# My first mp soap - a total disaster!



## Meltiongson (Oct 31, 2013)

It was my first time to make mp soap and i've decided to make a chocolate cake soap. I was so excited cause i though it was going to be good but it was not. When my mom saw what i'm doing, she even teased me that it looks like a vomit (it really hurts alot but its fine). I had alot of mistakes, i thought i was ready to make it. When i melt the soap base in the microwave, i even forgot to cover it with plastic wrap and when its melted it gets hard easily and the cocoa powder gets crumble when i mixed it with the base. It even sticks to the utensils and i have to scrape it and put back to the microwave again and again and again >.<   Its really annoying. But after what i've been through, i was able to finish it. I just have to push my self that its just my first time thats why i'm encountering such problems. I'm happy with the result but its not what i'm expecting for.


I wish can upload the photos but i can't. It seems there is something wrong in attachments that i can't upload the pictures.


----------



## CP_soapery (Oct 31, 2013)

Don't worry, first time is always the hardest. My first soaping experience was a disaster  it'll get much easier


----------



## Tienne (Oct 31, 2013)

A total disaster? Aww, I don't think so. It may not have come out as you expected or hoped for, but we all experience that. Soaps don't always come out as we had imagined. It happens to all of us, even after many, many soaps, but all those little mistakes and mishaps teach you something and they are what in the future will all add up to become experience, knowledge and skill. 

What's important and what shows character is that you saw it through and finished your soap, even in the face of such adversity. You finished your soap! Be proud of that! You didn't give up and that's what I would consider a great success! :clap:


----------



## lisamaliga (Nov 1, 2013)

Congratulations on making your first batch of soap. That's what counts! 

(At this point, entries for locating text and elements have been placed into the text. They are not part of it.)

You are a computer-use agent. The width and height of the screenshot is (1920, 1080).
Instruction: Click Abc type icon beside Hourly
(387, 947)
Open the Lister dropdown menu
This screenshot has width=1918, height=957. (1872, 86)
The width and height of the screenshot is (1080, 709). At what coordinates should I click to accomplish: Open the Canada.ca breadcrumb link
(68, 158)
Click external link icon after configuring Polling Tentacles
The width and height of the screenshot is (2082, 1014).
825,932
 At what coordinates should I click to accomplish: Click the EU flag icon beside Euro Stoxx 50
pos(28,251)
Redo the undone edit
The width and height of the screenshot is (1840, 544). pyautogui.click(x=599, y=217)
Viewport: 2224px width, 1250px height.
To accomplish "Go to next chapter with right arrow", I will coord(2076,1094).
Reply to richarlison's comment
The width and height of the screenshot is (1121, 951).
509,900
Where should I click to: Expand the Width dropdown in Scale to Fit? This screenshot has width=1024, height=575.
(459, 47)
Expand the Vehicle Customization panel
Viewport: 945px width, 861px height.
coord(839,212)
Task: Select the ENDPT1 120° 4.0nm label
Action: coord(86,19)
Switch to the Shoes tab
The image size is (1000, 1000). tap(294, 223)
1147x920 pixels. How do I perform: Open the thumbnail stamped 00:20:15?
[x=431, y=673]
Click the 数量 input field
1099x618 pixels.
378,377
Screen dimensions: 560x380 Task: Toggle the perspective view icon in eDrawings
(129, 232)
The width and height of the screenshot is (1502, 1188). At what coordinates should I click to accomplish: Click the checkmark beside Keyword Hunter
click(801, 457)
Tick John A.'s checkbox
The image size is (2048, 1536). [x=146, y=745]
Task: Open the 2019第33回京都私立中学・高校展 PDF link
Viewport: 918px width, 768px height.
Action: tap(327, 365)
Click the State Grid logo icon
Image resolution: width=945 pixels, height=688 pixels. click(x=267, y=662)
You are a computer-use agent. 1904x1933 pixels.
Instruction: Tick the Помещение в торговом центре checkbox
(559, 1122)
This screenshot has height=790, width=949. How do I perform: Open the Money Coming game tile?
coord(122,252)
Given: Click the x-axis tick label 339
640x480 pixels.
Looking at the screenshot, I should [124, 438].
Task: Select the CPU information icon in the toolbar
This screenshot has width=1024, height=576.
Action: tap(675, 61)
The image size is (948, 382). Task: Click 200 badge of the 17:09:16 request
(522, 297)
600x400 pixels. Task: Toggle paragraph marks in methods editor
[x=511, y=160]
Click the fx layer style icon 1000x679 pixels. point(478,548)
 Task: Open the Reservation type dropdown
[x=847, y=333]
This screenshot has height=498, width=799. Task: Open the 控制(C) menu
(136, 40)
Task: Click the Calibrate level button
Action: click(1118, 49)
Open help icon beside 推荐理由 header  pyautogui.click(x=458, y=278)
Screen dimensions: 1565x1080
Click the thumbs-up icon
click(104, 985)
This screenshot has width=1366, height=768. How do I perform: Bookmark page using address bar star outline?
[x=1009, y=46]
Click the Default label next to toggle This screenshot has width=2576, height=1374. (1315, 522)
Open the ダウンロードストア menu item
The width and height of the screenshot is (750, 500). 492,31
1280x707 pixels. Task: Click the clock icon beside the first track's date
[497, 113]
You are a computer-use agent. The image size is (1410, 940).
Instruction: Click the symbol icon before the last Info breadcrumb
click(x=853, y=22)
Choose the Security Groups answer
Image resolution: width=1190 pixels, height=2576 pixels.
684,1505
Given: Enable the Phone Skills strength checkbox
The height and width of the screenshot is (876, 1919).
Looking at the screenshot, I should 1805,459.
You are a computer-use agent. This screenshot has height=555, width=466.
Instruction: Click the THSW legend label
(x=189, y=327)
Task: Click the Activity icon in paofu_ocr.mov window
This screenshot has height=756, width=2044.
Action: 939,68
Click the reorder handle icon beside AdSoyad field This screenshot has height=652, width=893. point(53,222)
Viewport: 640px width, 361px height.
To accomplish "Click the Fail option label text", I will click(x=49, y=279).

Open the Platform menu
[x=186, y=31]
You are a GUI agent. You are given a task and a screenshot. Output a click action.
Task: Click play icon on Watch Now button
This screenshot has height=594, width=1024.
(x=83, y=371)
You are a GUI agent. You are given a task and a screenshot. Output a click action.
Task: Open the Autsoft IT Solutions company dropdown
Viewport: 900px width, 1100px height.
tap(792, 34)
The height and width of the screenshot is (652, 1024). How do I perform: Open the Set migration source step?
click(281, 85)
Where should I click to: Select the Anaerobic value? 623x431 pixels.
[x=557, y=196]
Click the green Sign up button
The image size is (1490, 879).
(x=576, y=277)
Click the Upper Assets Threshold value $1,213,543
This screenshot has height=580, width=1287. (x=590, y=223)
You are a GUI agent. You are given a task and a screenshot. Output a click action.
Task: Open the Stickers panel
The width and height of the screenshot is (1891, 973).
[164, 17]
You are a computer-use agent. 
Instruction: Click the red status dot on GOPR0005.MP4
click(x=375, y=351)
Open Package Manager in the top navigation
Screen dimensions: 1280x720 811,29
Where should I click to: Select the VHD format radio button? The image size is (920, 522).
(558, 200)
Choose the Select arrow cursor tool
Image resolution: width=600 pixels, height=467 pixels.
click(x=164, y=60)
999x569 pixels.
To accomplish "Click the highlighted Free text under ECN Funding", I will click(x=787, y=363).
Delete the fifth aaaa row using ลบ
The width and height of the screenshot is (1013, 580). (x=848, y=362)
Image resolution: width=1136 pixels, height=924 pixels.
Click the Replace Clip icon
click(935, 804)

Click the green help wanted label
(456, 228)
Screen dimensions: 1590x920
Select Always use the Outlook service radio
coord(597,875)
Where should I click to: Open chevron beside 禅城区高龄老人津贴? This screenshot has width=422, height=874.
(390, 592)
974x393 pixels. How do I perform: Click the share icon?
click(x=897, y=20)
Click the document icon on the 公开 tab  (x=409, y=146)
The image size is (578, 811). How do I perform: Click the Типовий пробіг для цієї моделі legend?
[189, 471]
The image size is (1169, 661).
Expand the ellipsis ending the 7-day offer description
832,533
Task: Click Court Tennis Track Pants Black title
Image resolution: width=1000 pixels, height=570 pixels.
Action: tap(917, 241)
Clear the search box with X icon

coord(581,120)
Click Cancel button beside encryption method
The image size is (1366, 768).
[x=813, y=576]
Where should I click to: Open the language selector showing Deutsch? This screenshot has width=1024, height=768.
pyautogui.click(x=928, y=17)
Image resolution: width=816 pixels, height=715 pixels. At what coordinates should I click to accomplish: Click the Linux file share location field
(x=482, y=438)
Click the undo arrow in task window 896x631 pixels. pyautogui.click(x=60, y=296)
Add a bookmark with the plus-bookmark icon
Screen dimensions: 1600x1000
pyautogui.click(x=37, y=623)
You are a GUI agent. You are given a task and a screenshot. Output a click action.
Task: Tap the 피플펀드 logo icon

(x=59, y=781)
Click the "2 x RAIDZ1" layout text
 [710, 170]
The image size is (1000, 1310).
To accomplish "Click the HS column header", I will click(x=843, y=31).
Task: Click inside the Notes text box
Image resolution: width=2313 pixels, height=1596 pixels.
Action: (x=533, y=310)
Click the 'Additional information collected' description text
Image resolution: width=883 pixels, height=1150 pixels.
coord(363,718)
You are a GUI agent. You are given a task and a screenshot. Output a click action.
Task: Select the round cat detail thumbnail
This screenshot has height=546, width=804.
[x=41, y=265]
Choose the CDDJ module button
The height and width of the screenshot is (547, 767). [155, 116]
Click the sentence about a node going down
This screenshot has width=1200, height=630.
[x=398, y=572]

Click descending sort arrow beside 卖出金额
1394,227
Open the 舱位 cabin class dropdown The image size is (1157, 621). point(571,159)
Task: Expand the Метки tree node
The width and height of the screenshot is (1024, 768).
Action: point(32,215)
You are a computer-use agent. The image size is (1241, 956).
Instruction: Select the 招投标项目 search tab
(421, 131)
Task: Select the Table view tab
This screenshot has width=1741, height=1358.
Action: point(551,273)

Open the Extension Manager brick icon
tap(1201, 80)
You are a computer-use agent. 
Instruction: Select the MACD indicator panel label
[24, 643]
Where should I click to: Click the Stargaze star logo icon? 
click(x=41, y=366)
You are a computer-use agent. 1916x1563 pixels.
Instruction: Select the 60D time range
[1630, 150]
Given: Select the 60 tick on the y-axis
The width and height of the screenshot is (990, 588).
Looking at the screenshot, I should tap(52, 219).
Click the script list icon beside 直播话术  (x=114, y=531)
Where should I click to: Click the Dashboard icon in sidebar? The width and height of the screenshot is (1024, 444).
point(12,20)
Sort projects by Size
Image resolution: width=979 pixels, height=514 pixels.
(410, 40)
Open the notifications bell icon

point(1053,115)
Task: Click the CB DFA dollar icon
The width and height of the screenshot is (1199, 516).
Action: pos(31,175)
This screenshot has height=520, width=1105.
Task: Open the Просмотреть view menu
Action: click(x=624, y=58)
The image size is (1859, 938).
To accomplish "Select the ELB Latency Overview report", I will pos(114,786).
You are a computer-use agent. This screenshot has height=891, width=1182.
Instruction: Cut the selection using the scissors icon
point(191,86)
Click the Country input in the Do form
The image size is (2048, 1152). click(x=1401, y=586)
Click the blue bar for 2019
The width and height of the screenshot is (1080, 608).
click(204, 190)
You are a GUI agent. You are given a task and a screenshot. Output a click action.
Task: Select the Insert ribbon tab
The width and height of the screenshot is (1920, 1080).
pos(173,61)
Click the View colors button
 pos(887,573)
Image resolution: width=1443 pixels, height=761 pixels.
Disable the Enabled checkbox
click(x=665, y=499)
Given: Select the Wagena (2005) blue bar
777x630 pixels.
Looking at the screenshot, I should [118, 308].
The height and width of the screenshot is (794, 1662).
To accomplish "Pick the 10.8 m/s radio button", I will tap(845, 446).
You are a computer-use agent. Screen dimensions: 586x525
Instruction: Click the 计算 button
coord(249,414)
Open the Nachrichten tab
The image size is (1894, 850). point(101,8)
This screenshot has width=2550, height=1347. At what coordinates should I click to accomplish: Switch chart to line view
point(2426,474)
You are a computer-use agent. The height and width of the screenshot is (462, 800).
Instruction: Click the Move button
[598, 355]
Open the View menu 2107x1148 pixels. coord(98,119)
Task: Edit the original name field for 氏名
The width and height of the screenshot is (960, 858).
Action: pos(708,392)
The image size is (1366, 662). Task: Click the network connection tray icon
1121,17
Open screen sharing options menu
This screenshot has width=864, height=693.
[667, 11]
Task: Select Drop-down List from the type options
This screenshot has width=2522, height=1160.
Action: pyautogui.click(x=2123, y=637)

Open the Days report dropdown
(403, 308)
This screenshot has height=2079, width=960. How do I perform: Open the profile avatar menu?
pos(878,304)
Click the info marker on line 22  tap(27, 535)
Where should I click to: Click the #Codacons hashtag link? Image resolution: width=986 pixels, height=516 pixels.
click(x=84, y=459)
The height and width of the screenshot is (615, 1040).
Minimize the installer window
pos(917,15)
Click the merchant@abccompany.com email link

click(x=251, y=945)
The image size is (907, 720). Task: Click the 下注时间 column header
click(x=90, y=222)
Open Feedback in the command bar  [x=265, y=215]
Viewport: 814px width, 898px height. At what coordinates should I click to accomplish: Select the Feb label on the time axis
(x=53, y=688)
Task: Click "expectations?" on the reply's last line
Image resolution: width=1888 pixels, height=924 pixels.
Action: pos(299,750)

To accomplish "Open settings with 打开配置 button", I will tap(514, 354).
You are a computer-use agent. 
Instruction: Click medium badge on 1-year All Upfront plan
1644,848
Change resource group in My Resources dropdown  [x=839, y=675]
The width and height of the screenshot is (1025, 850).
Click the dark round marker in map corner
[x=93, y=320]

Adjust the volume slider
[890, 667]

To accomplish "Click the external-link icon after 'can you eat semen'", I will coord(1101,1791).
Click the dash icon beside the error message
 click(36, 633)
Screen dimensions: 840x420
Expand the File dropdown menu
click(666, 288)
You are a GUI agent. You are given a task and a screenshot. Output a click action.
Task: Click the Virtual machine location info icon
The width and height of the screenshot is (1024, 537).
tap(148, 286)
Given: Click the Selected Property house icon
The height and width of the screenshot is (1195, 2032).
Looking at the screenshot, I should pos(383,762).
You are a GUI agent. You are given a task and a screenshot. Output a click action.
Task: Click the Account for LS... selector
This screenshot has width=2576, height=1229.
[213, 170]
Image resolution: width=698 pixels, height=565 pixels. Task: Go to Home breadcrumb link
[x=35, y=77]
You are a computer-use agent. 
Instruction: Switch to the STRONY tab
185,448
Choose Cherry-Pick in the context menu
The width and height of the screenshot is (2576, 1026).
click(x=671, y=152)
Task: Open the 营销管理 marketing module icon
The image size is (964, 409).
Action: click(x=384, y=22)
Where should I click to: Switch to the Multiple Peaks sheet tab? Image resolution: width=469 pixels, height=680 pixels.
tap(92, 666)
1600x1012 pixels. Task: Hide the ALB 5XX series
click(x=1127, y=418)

Did you use a clear MP soap base?

I'd suggest using brown mica powder to get the look of a chocolate soap. You can also add a dash of cocoa powder--and I do mean just a dash. The problem with cocoa powder is that by using it as a colorant in MP soap it can very easily "bleed" [or run]. Yes, it smells wonderful! One of my first experiments with cocoa powder was doing a small soapcake with "vanilla" glaze/frosting using only white soap base. It looked very realistic. However, 2 days later the white had turned brown!


----------



## Meltiongson (Nov 7, 2013)

Thank you guys it may not turned out as what i expected but still i love how it turned out now. Im more inlove to soap making now, it excites me  and actually i made my first cp soap earlier and guess what? I use used cooking oil. Hahaha i just made a small batch. I made it just to experience how does it feel to make a soap. Its kinda scary especially when handling the lye. I dont have a complete equipments but i decided to make it (cause i just can't wait) now, waiting  to unmold it sooner. Haha 


Still i can't upload some pics 


Sent from my iPad using Soap Making


----------